Malaysia court to hear Anwar sodomy appeal in October

Malaysia court to hear Anwar sodomy appeal in October

KUALA LUMPUR - Malaysia's highest court on Thursday set a late October hearing date for opposition leader Anwar Ibrahim's appeal of a controversial sodomy conviction that threatens his political career.

Anwar was convicted in March of sodomising a young former male aide, and has been sentenced to five years in prison. He says the charges are fabricated in order to halt the opposition's recent momentum.

If the appeal fails, it would be a major blow for the fractious Pakatan Rakyat (People's Pact) opposition alliance, which united around the charismatic campaigner to achieve unprecedented gains in the past two elections.

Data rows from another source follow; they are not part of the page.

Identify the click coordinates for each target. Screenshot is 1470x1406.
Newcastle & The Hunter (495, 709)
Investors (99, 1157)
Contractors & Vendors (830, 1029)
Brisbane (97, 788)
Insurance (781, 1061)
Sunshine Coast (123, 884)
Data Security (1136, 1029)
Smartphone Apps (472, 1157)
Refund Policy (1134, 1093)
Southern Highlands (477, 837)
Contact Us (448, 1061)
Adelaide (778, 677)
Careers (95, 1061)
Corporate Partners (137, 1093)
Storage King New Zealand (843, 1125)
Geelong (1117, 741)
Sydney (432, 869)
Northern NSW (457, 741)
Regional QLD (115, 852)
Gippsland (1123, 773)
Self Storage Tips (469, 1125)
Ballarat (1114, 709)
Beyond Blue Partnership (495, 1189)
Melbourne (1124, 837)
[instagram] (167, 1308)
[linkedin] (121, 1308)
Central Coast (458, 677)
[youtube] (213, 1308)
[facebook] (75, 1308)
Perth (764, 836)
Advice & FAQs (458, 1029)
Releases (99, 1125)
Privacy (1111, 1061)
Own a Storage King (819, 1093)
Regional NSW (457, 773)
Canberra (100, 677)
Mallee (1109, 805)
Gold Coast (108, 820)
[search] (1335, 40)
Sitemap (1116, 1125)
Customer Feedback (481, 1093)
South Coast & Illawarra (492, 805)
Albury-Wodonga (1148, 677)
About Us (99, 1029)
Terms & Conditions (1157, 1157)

The case also has raised fears of public protests if Anwar is sent to jail.

N. Surendran, one of Anwar's lawyers, said the Federal Court set October 28 and 29 for the appeal.

Sodomy is illegal in Muslim-majority Malaysia, even if consensual, and punishable by up to 20 years in jail.

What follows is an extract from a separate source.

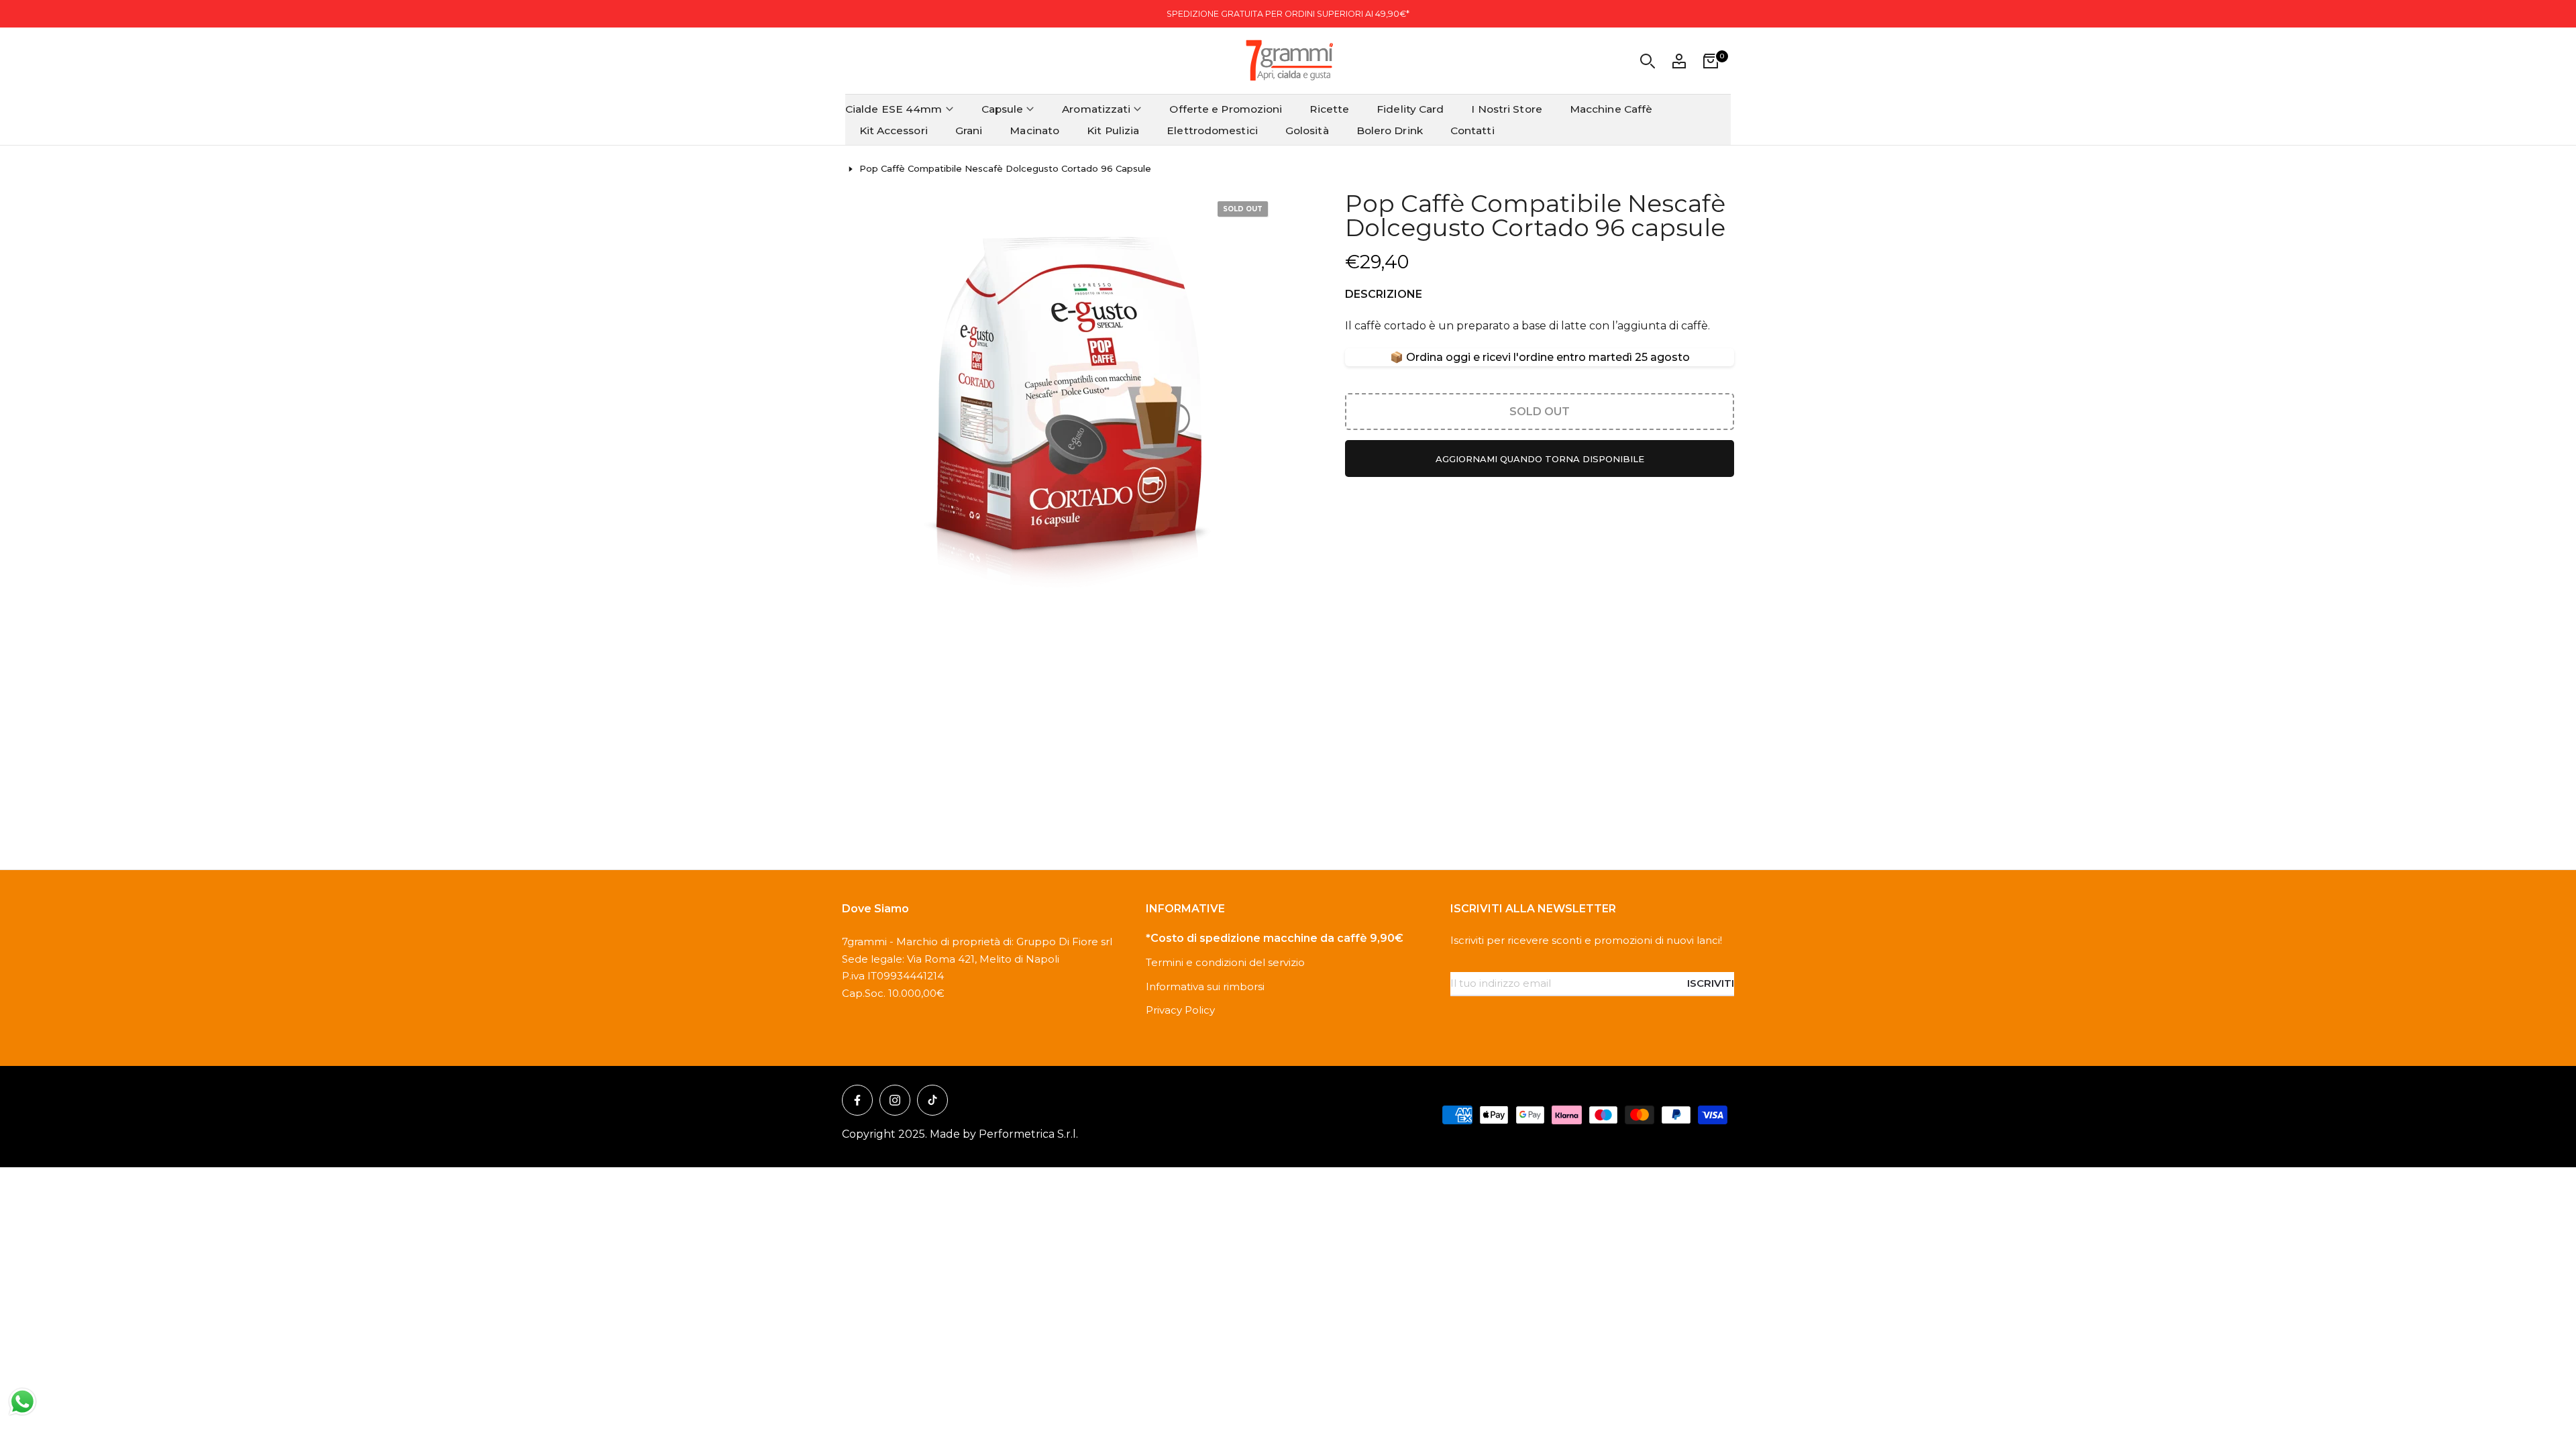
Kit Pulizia (1113, 130)
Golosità (1307, 130)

Surendran called the case a "political conspiracy" to cripple the opposition.

"We fully expect the Federal Court to set aside the conviction. The whole world knows these are trumped-up and fabricated charges," he said.

Anwar's legal battles have gripped Malaysian politics for nearly two decades.

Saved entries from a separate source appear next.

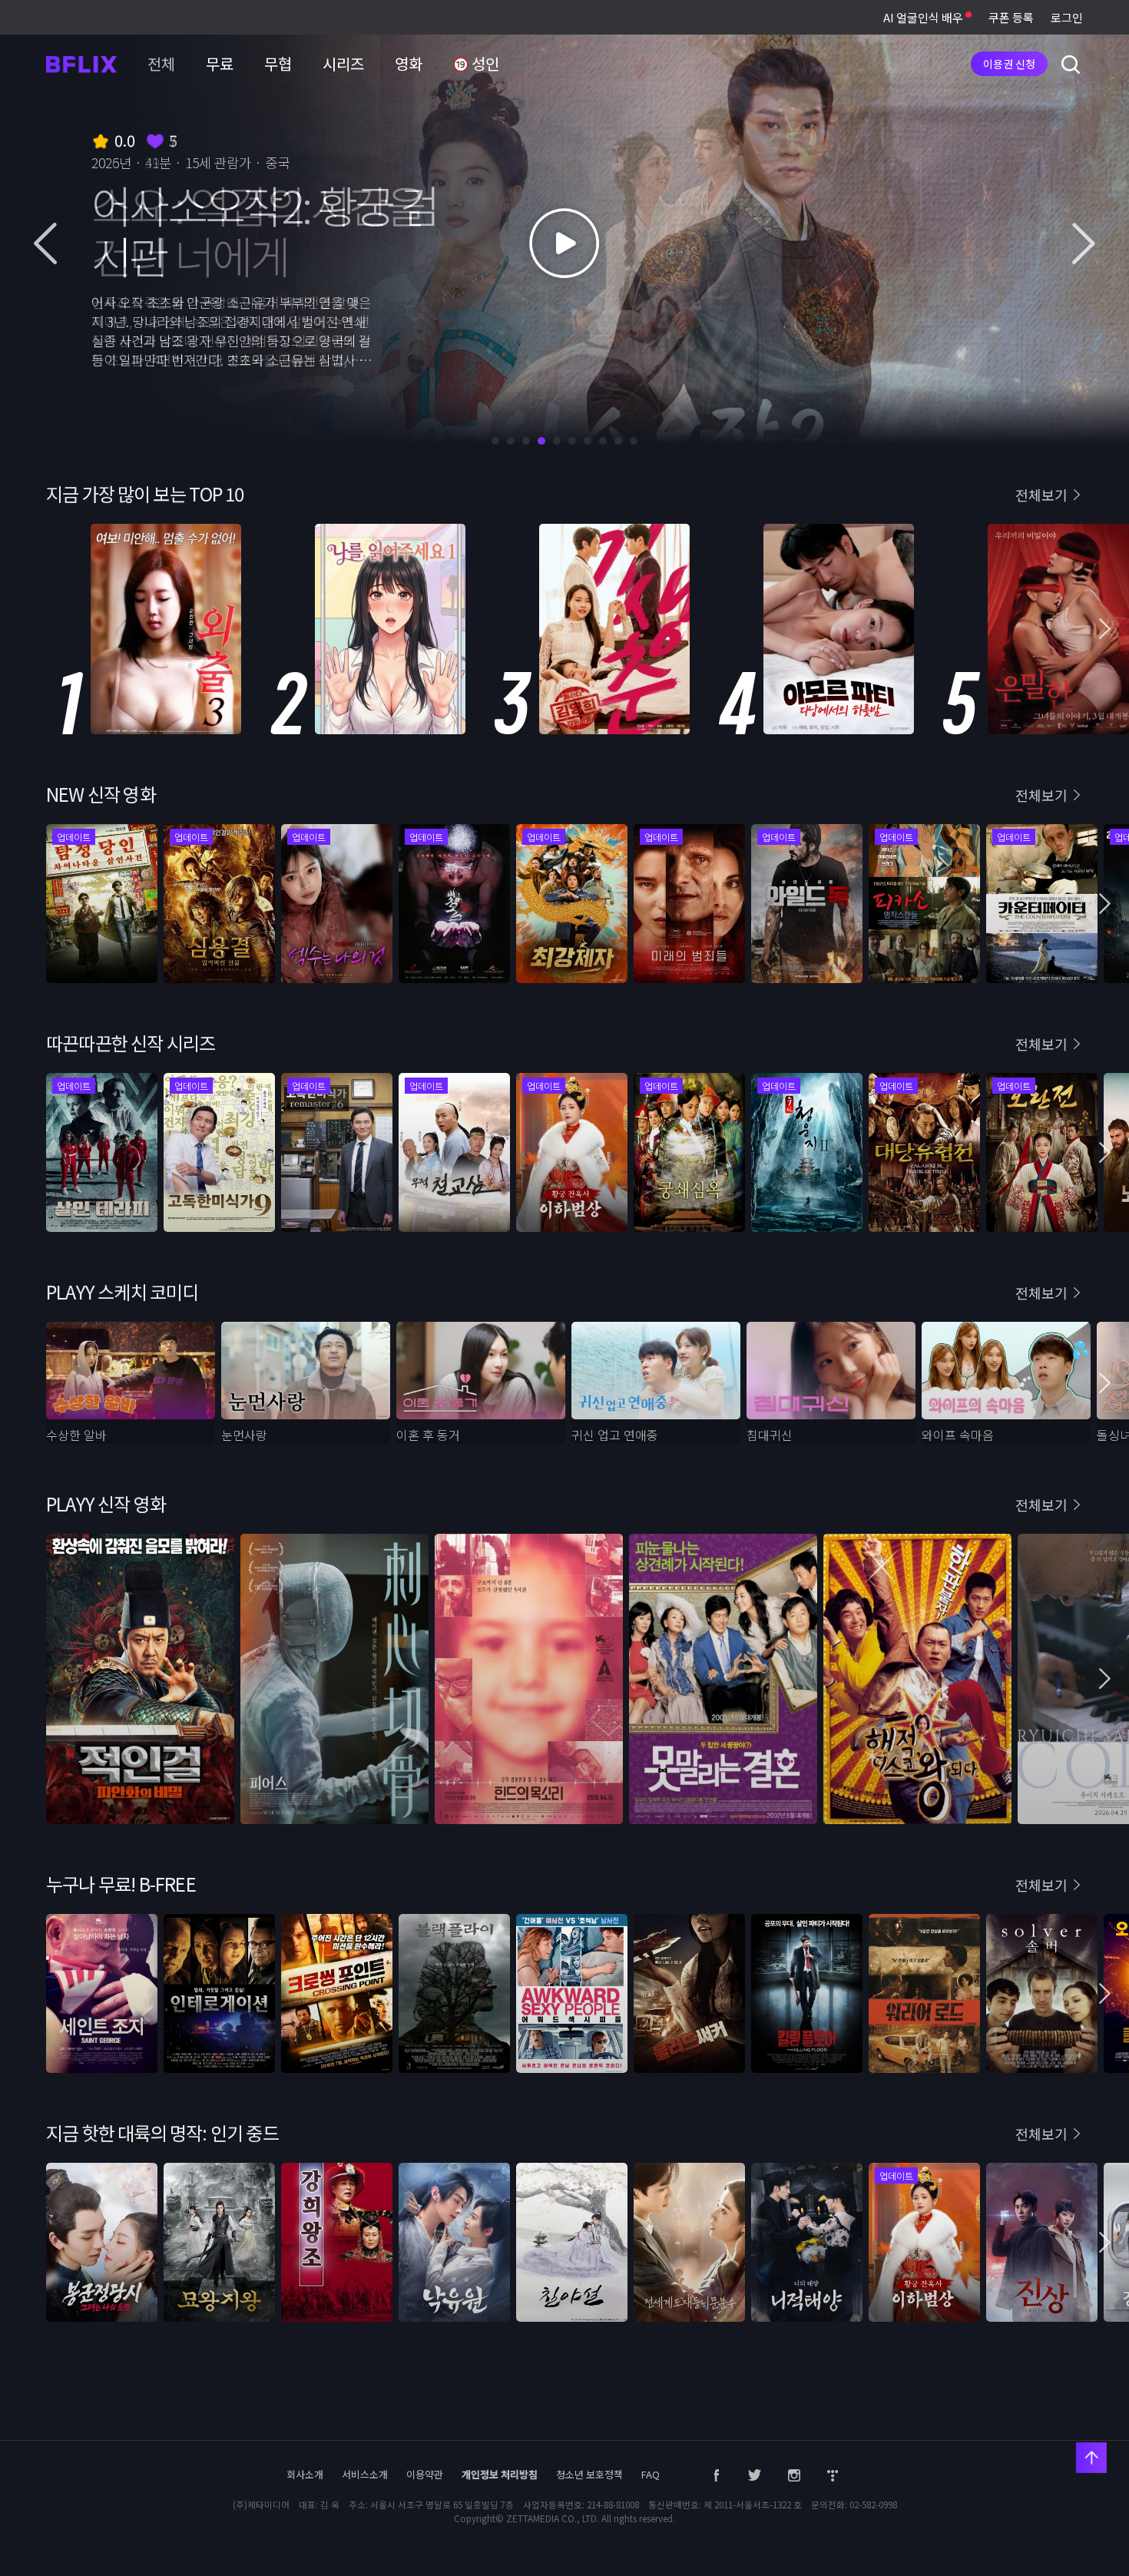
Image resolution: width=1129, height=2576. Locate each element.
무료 (219, 63)
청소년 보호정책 (589, 2474)
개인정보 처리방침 (500, 2474)
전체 (161, 63)
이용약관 (424, 2474)
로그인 (1067, 17)
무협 (278, 63)
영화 (408, 63)
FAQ (650, 2474)
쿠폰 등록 (1011, 17)
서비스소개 (365, 2474)
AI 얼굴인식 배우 (924, 17)
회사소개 (304, 2474)
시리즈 (343, 63)
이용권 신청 (1009, 63)
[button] (1105, 1152)
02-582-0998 (873, 2504)
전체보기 (1041, 1044)
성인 (483, 63)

A one-time rising star in the ruling United Malays National Organisation (UMNO), he was ousted in a bruising late-1990s power struggle, and convicted and jailed on an earlier, separate sodomy charge, which he also said was false.

In the current case, Anwar political aide Mohamad Saiful Bukhari Azlan accused the opposition leader of sodomising him in 2008. The allegation came shortly after Anwar led Pakatan to historic electoral gains that rocked the UMNO establishment.

A lower court found Anwar not guilty in 2012, but an appeals court sensationally overturned that verdict in March, drawing international criticism.

Adding to Anwar's troubles, Saiful in June filed a civil lawsuit against Anwar over the sodomy case, seeking 50 million ringgit (S$19.6 million) in damages.